Despite the fact that my backyard looked like this:



again yesterday, spring really is coming to the Pacific Northwest. We had about an inch of really wet, sloppy snow early Sunday afternoon, to the point where our satellite reception was zilch. This sent Shaun into a fit of panic that he wouldn't be able to see The Game, so he and all the other people he'd invited over decamped and went to another friend's house whose satellite dish was still receiving a signal. Emma and I had a lovely afternoon with the house to ourselves, spent napping and knitting, respectively.

Today, of course, the snow is completely melted and it's in the mid 50's. Emma and I went on a nature walk around our yard this morning, to see what kinds of plants are poking up in our new yard. It's like Christmas, all the surprises! We found----


hydrangea buds popping...


daffodils almost blooming....


lupine leaves unfolding....

and many more leafy green things. The former owners of the house did a fairly decent job of landscaping. There are iris, heather, lavender, rosemary, wooly thyme, oregano, daisies, poppies, allium, snapdragons, gladiolus, and I don't know what all else. It'll be fun seeing it all come into bloom.

I got lots more knitted on the handspun alpaca shawl this weekend. I'm on the last pattern repeat, then I just have to do the top border. Yay! I also spun 4 more ounces of the Ramb x Cormo. I only have four ounces left of the first batch of carded fiber, then I'll have to do up some more.

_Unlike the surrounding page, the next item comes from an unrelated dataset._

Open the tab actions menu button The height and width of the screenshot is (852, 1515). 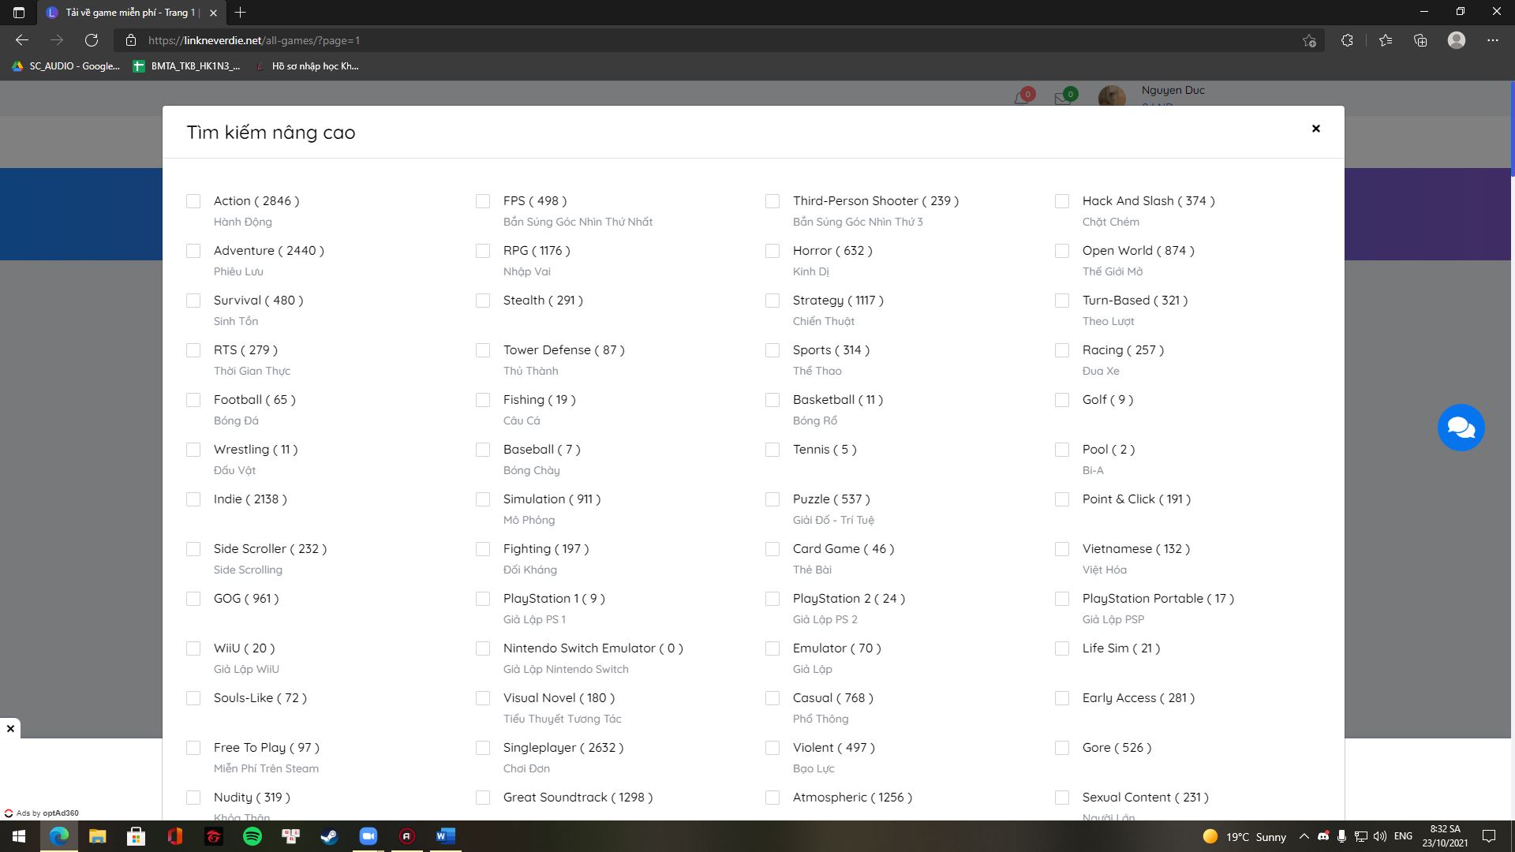coord(19,12)
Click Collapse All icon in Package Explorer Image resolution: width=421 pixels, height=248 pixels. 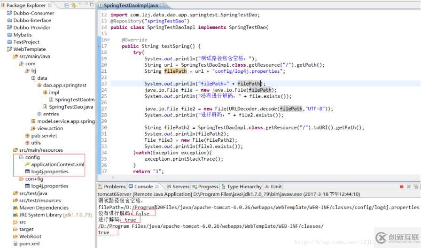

I almost succumbed to the temptation of swatching the finished Ramb x Cormo yarn, but I resisted. I need to finish the shawl first.

2 comments:

Maryellen said...

Wow all your plants are poping out already. What gerdening or planting zone is the pacfic north west? I've never been there but I think I'd like it.

Sue said...

We're in Zone 7 or 8, depending what map you look at. I find that really funny, because it's the same Zone as when I lived in central North Carolina! Here on the island, though, the climate is much more moderate because of all the water around us- the winters are warmer and the summers are cooler. It's great for gardens, though the summers are fairly dry.